About this exercise: The expected answer is every line of the material that contains the word "screenshot".

Supplied material:
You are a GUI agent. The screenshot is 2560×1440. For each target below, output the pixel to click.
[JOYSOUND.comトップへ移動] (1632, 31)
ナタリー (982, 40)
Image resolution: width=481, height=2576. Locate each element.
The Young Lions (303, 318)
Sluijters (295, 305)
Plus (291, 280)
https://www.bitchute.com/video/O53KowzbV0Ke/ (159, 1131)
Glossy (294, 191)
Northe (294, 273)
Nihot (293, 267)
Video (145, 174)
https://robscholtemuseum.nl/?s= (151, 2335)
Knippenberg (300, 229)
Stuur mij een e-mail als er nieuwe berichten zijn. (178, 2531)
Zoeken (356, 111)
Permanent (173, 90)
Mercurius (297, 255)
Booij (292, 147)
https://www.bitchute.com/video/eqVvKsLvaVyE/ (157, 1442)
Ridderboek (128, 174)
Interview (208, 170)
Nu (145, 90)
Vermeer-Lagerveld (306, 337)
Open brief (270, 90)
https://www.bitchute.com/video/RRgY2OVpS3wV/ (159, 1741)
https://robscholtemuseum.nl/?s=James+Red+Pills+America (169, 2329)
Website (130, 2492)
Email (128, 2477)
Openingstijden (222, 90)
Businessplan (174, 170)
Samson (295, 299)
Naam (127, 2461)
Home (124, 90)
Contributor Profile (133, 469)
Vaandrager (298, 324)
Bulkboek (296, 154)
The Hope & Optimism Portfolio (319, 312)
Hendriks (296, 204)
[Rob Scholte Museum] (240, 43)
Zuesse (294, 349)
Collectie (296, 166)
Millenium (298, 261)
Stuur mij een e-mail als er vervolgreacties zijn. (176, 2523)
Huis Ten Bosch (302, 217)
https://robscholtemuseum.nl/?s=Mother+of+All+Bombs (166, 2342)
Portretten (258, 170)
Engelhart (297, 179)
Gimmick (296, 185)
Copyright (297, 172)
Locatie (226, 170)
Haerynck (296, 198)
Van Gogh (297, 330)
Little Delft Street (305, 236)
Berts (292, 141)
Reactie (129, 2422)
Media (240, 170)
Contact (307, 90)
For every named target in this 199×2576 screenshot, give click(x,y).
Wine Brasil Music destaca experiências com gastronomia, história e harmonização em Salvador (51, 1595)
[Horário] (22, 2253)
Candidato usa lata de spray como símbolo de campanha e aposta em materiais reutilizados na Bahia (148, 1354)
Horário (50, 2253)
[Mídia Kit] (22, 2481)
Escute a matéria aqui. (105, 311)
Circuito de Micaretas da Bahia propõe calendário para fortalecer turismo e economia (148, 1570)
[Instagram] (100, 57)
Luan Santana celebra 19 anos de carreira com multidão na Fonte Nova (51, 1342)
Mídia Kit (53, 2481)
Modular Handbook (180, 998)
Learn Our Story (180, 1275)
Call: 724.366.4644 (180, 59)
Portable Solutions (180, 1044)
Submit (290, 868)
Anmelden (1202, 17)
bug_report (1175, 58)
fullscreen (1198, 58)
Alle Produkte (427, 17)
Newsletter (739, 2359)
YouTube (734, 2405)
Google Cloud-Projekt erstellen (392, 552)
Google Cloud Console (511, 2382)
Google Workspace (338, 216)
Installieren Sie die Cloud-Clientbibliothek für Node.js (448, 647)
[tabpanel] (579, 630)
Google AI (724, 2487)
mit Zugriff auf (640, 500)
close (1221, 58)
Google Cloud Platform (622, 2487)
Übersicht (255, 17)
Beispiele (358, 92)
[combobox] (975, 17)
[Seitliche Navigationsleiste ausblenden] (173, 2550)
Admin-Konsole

Answer space:
You are a GUI agent. The screenshot is 2560×1440. For each target below, output the pixel to click.
For every named target in this 199×2576 screenshot, give click(x,y).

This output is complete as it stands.